TASK DETAILS: All of the records below are to be output exactly; no image belongs in the result.

Pixel coordinate grounding data:
■ ■ ■

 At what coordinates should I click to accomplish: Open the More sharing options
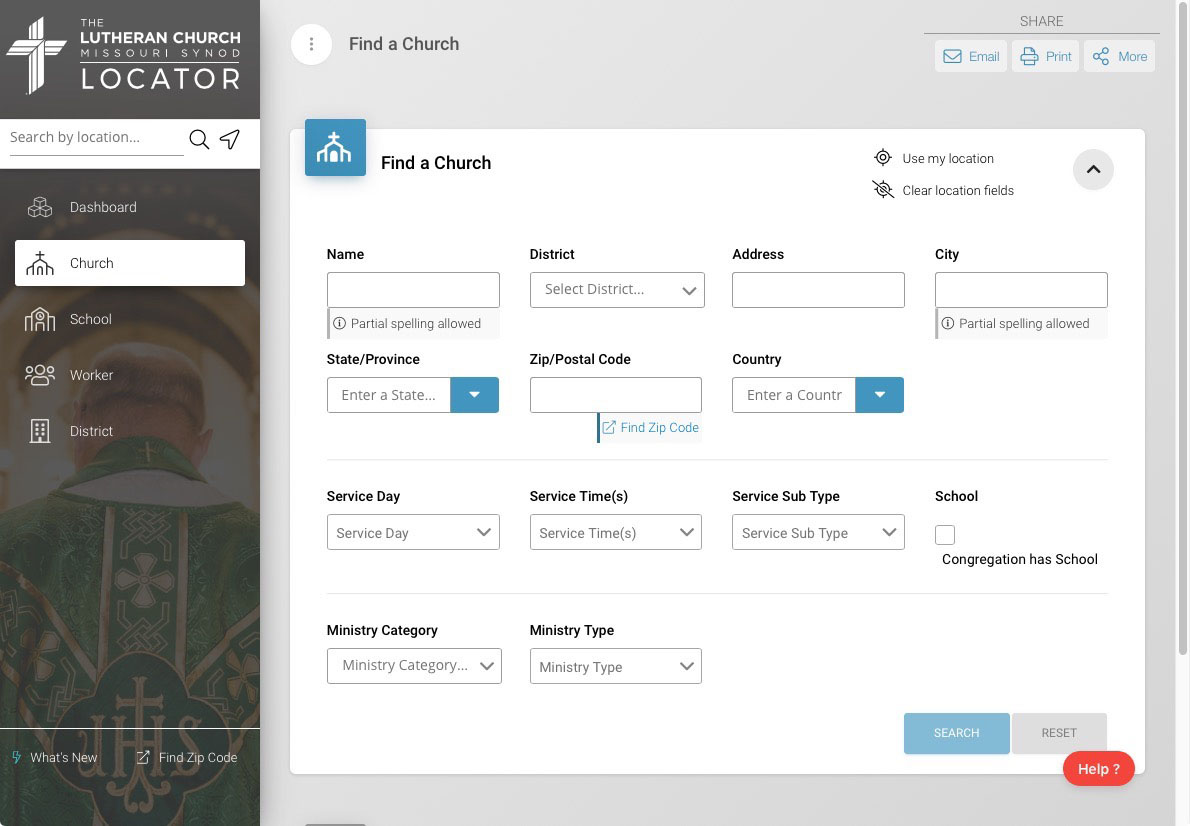[x=1119, y=56]
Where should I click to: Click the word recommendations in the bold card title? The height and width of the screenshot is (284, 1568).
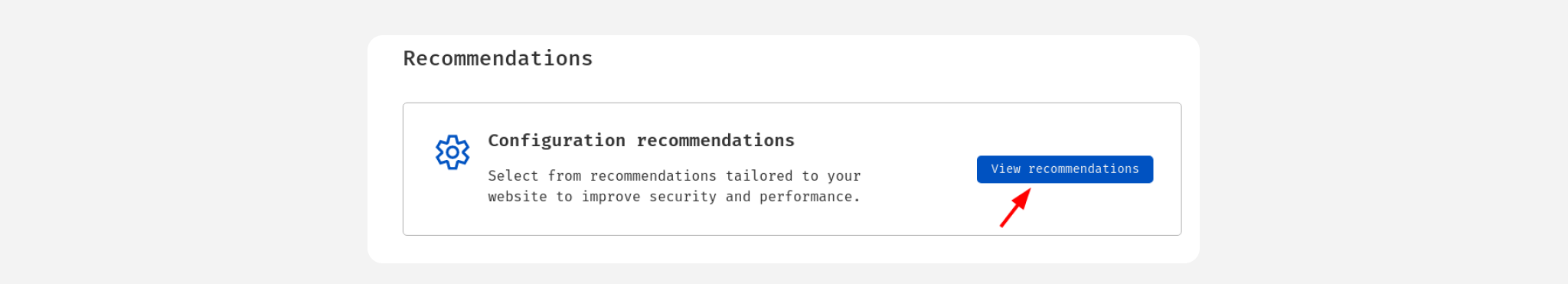[x=716, y=141]
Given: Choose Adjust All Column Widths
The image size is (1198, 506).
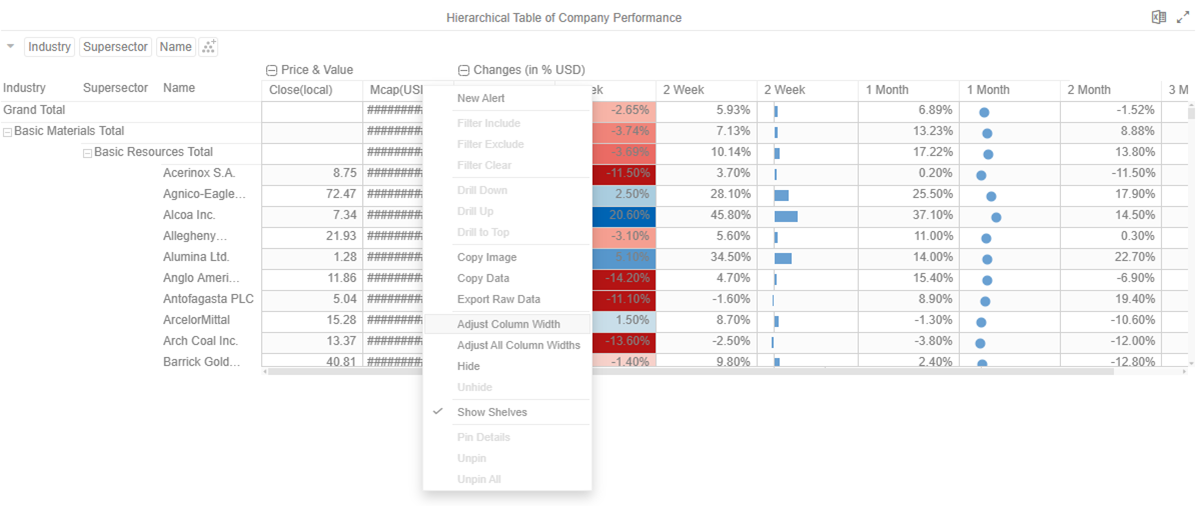Looking at the screenshot, I should point(518,345).
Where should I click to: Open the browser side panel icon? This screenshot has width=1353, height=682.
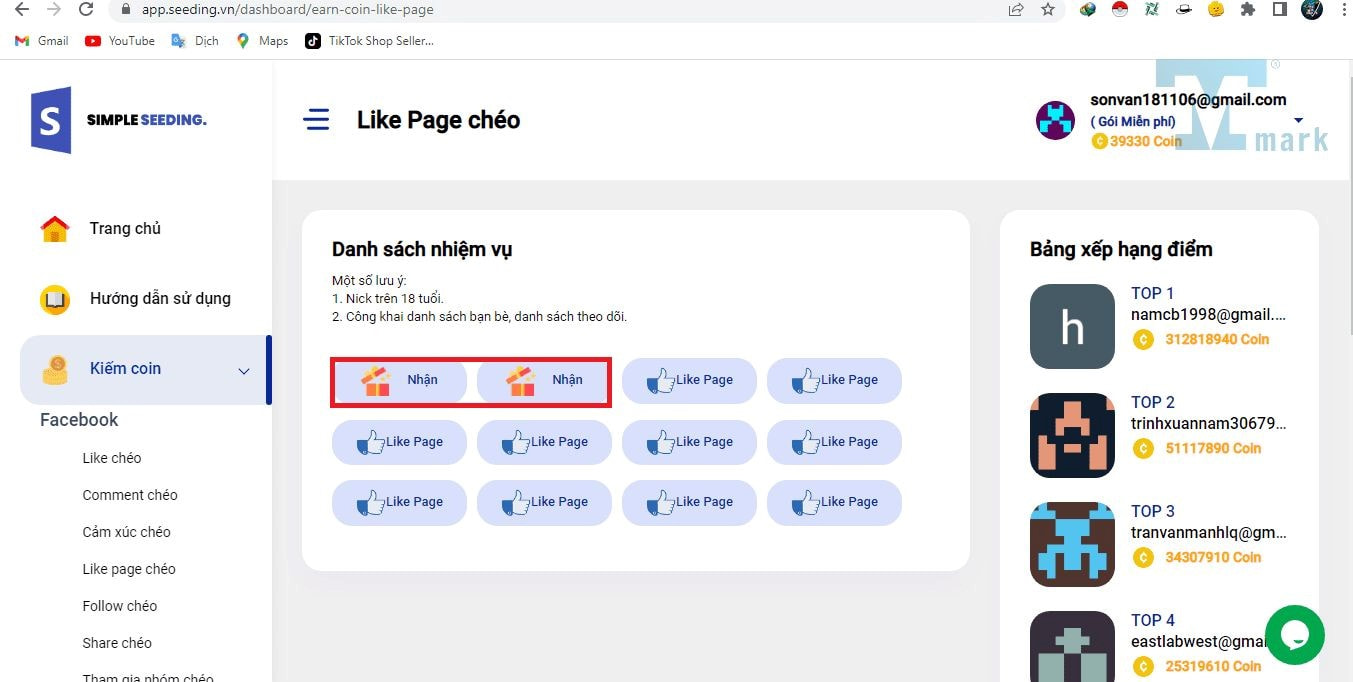point(1279,9)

■ ■ ■

RESPONSE TO THE EXERCISE:
 At what coordinates should I click to accomplish: Open the More sharing options
[x=1119, y=56]
Where should I click to: Click the word recommendations in the bold card title? The height and width of the screenshot is (284, 1568).
[x=716, y=141]
Given: Choose Adjust All Column Widths
The image size is (1198, 506).
Looking at the screenshot, I should point(518,345).
Where should I click to: Open the browser side panel icon? This screenshot has width=1353, height=682.
point(1279,9)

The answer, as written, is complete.